他でもなく、よいストーリーは観衆に認められるべきであると感じ、この映画が喝采され人気を呼び、だから彼らのために喜んでいる。

盲導犬クイール』の物語はとてもシンプルで、表現方法もとても平板で、ただ盲導犬クイールの一生を記述しているだけだ。彼の死に至っては、ナレーションでただ述べるだけで、人に質朴な感じを与える。
商業がまず念頭におかれる時代に、この「クイール」のような映画が世に出て成功するのは本当に容易ではない。しかしこの映画は各地で大変成功した。私が思うにこれは質朴だからこそである。愛情がしみじみと注ぎ込まれ、誠実な表現でもって、自然に人を感動させた。

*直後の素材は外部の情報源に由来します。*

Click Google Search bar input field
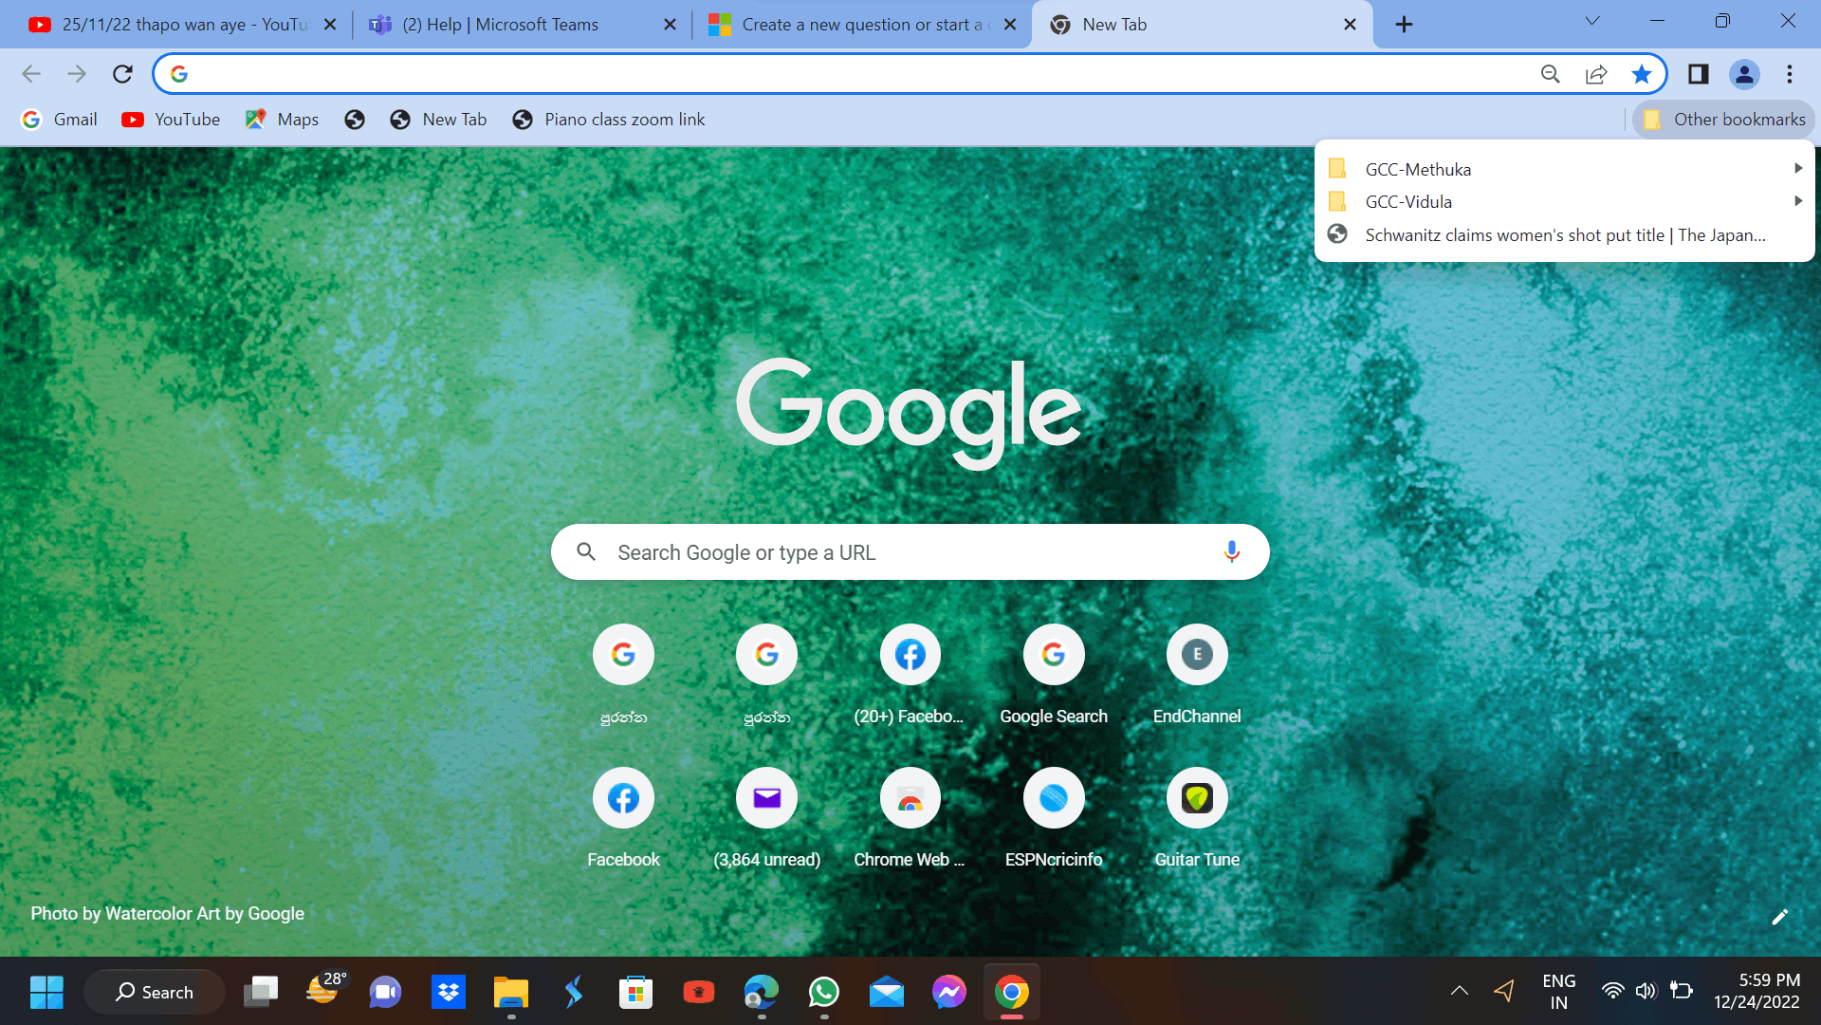The height and width of the screenshot is (1025, 1821). pos(911,552)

私たちはかつてふざけてこんな話をした。もしも香港のシナリオ・ライターが「大胆にも」このような一本のシナリオを持って投資者を捜した場合、結果はどうだろう?出資者は激闘場面を入れろと彼に要求するだろう、とある者は言った。たとえば、クイールが強盗に襲われた渡辺を救うシーンとか、あるいは渡辺が盲目拳などの使い手だったりするとか。またもっと劇を内容豊富に盛り上げるために、校長と渡辺の娘の恋物語を入れるとか、また仁井さんが、彼の奥さんが一日中クイールの面倒を見ることに不満を持ち浮気するとか。せめて、クイールにガールフレンドを見つけてベッドシーン(?)も盛り込むとか。

しかし、私たちは最後まで結論が出なかった。なぜならば香港でこの「クイール」のようなシナリオを携えて投資してくれる人を捜そうと思っても、まず間違いなく初めから会ってくれる出資者なんかいやしない!

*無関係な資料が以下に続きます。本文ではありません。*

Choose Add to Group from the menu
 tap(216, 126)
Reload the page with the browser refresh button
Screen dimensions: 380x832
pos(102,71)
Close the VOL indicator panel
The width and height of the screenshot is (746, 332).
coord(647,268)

もちろん、『盲導犬クイール』がとても良い実績を残した今日なら、たぶん話は別かもしれない。このようなタイプの映画はローコストでの製作のため、大スターを配する必要もなく、もしかしたら、突然、市場に「医者猫の小P」とか、「麻薬取締犬小Kの一生」などという類の作品が、わんさと湧いて出るかも知れない。本当におもわくはなんともわからない。